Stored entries

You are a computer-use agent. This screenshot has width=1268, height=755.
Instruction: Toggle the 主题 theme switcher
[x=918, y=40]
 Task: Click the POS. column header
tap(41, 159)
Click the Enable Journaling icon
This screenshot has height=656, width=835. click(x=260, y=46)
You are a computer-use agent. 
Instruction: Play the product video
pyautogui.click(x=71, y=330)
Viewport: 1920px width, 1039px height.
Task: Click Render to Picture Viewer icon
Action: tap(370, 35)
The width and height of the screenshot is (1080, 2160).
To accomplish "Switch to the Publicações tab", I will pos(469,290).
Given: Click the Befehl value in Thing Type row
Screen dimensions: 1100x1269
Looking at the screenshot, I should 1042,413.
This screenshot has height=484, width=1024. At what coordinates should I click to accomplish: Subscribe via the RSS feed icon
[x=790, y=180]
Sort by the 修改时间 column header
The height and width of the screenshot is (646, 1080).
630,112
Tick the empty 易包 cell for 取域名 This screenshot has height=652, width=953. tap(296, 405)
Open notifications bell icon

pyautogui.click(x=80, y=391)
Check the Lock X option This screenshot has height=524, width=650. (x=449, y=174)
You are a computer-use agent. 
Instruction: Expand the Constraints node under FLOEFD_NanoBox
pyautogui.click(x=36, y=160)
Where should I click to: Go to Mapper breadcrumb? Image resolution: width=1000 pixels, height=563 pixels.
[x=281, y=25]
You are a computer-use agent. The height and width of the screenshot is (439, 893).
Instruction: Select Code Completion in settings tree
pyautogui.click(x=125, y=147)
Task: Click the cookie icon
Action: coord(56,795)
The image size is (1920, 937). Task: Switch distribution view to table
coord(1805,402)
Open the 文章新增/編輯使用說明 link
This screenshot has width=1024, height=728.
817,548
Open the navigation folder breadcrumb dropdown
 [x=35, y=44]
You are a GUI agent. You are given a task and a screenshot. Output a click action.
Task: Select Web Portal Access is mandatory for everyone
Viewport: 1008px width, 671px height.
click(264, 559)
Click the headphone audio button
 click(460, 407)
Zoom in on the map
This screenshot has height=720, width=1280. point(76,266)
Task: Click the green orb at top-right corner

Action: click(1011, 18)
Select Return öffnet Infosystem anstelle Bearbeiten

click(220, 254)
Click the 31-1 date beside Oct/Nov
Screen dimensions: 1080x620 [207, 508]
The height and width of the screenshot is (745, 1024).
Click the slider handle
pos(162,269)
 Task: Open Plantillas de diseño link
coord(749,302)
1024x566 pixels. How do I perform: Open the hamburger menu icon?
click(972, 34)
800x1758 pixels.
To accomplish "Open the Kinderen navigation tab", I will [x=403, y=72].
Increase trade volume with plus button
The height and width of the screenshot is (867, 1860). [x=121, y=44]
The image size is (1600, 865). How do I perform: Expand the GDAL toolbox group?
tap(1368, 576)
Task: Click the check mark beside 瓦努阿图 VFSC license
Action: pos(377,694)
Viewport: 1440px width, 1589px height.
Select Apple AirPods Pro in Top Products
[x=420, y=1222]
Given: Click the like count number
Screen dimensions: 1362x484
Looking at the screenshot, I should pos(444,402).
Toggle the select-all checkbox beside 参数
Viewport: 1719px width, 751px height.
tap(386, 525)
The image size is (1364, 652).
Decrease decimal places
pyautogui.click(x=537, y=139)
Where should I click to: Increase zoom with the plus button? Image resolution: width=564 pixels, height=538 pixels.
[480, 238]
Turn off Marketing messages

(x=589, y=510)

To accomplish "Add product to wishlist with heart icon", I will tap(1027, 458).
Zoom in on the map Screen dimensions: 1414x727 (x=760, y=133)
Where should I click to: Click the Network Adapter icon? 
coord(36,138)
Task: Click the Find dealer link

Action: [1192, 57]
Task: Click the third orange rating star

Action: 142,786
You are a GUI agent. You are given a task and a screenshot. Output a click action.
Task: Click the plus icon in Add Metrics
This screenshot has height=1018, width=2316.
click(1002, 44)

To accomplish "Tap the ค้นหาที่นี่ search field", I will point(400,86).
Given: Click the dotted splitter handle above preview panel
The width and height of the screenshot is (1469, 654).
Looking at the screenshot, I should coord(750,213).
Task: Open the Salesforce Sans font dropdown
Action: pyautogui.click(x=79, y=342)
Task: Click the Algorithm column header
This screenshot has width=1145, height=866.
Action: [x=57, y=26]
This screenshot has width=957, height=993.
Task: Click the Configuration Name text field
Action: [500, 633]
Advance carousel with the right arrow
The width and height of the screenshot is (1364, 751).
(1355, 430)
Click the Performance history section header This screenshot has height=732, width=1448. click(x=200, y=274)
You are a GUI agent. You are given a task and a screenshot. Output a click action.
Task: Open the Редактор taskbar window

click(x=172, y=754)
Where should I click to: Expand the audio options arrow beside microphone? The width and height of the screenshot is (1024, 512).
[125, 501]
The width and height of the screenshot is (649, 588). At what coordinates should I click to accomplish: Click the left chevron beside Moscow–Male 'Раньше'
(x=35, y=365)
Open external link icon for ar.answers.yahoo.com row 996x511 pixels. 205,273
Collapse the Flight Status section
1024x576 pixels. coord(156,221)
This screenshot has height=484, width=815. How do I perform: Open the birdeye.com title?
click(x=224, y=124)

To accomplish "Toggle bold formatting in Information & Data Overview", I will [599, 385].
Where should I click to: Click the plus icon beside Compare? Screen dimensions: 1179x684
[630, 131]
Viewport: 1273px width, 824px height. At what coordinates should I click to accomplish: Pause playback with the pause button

Exercise prompt => Retype all of the data exactly. Leave nothing out.

Task answer =>
You are a computer-use agent. This screenshot has width=1268, height=755.
Instruction: Toggle the 主题 theme switcher
[x=918, y=40]
 Task: Click the POS. column header
tap(41, 159)
Click the Enable Journaling icon
This screenshot has height=656, width=835. click(x=260, y=46)
You are a computer-use agent. 
Instruction: Play the product video
pyautogui.click(x=71, y=330)
Viewport: 1920px width, 1039px height.
Task: Click Render to Picture Viewer icon
Action: tap(370, 35)
The width and height of the screenshot is (1080, 2160).
To accomplish "Switch to the Publicações tab", I will pos(469,290).
Given: Click the Befehl value in Thing Type row
Screen dimensions: 1100x1269
Looking at the screenshot, I should 1042,413.
This screenshot has height=484, width=1024. At what coordinates should I click to accomplish: Subscribe via the RSS feed icon
[x=790, y=180]
Sort by the 修改时间 column header
The height and width of the screenshot is (646, 1080).
630,112
Tick the empty 易包 cell for 取域名 This screenshot has height=652, width=953. tap(296, 405)
Open notifications bell icon

pyautogui.click(x=80, y=391)
Check the Lock X option This screenshot has height=524, width=650. (x=449, y=174)
You are a computer-use agent. 
Instruction: Expand the Constraints node under FLOEFD_NanoBox
pyautogui.click(x=36, y=160)
Where should I click to: Go to Mapper breadcrumb? Image resolution: width=1000 pixels, height=563 pixels.
[x=281, y=25]
You are a computer-use agent. The height and width of the screenshot is (439, 893).
Instruction: Select Code Completion in settings tree
pyautogui.click(x=125, y=147)
Task: Click the cookie icon
Action: coord(56,795)
The image size is (1920, 937). Task: Switch distribution view to table
coord(1805,402)
Open the 文章新增/編輯使用說明 link
This screenshot has width=1024, height=728.
817,548
Open the navigation folder breadcrumb dropdown
 [x=35, y=44]
You are a GUI agent. You are given a task and a screenshot. Output a click action.
Task: Select Web Portal Access is mandatory for everyone
Viewport: 1008px width, 671px height.
click(264, 559)
Click the headphone audio button
 click(460, 407)
Zoom in on the map
This screenshot has height=720, width=1280. point(76,266)
Task: Click the green orb at top-right corner

Action: click(1011, 18)
Select Return öffnet Infosystem anstelle Bearbeiten

click(220, 254)
Click the 31-1 date beside Oct/Nov
Screen dimensions: 1080x620 [207, 508]
The height and width of the screenshot is (745, 1024).
Click the slider handle
pos(162,269)
 Task: Open Plantillas de diseño link
coord(749,302)
1024x566 pixels. How do I perform: Open the hamburger menu icon?
click(972, 34)
800x1758 pixels.
To accomplish "Open the Kinderen navigation tab", I will [x=403, y=72].
Increase trade volume with plus button
The height and width of the screenshot is (867, 1860). [x=121, y=44]
The image size is (1600, 865). How do I perform: Expand the GDAL toolbox group?
tap(1368, 576)
Task: Click the check mark beside 瓦努阿图 VFSC license
Action: pos(377,694)
Viewport: 1440px width, 1589px height.
Select Apple AirPods Pro in Top Products
[x=420, y=1222]
Given: Click the like count number
Screen dimensions: 1362x484
Looking at the screenshot, I should pos(444,402).
Toggle the select-all checkbox beside 参数
Viewport: 1719px width, 751px height.
tap(386, 525)
The image size is (1364, 652).
Decrease decimal places
pyautogui.click(x=537, y=139)
Where should I click to: Increase zoom with the plus button? Image resolution: width=564 pixels, height=538 pixels.
[480, 238]
Turn off Marketing messages

(x=589, y=510)

To accomplish "Add product to wishlist with heart icon", I will tap(1027, 458).
Zoom in on the map Screen dimensions: 1414x727 (x=760, y=133)
Where should I click to: Click the Network Adapter icon? 
coord(36,138)
Task: Click the Find dealer link

Action: [1192, 57]
Task: Click the third orange rating star

Action: 142,786
You are a GUI agent. You are given a task and a screenshot. Output a click action.
Task: Click the plus icon in Add Metrics
This screenshot has height=1018, width=2316.
click(1002, 44)

To accomplish "Tap the ค้นหาที่นี่ search field", I will point(400,86).
Given: Click the dotted splitter handle above preview panel
The width and height of the screenshot is (1469, 654).
Looking at the screenshot, I should coord(750,213).
Task: Open the Salesforce Sans font dropdown
Action: pyautogui.click(x=79, y=342)
Task: Click the Algorithm column header
This screenshot has width=1145, height=866.
Action: [x=57, y=26]
This screenshot has width=957, height=993.
Task: Click the Configuration Name text field
Action: [500, 633]
Advance carousel with the right arrow
The width and height of the screenshot is (1364, 751).
(1355, 430)
Click the Performance history section header This screenshot has height=732, width=1448. click(x=200, y=274)
You are a GUI agent. You are given a task and a screenshot. Output a click action.
Task: Open the Редактор taskbar window

click(x=172, y=754)
Where should I click to: Expand the audio options arrow beside microphone? The width and height of the screenshot is (1024, 512).
[125, 501]
The width and height of the screenshot is (649, 588). At what coordinates should I click to accomplish: Click the left chevron beside Moscow–Male 'Раньше'
(x=35, y=365)
Open external link icon for ar.answers.yahoo.com row 996x511 pixels. 205,273
Collapse the Flight Status section
1024x576 pixels. coord(156,221)
This screenshot has height=484, width=815. How do I perform: Open the birdeye.com title?
click(x=224, y=124)

To accomplish "Toggle bold formatting in Information & Data Overview", I will [599, 385].
Where should I click to: Click the plus icon beside Compare? Screen dimensions: 1179x684
[630, 131]
Viewport: 1273px width, 824px height. At what coordinates should I click to accomplish: Pause playback with the pause button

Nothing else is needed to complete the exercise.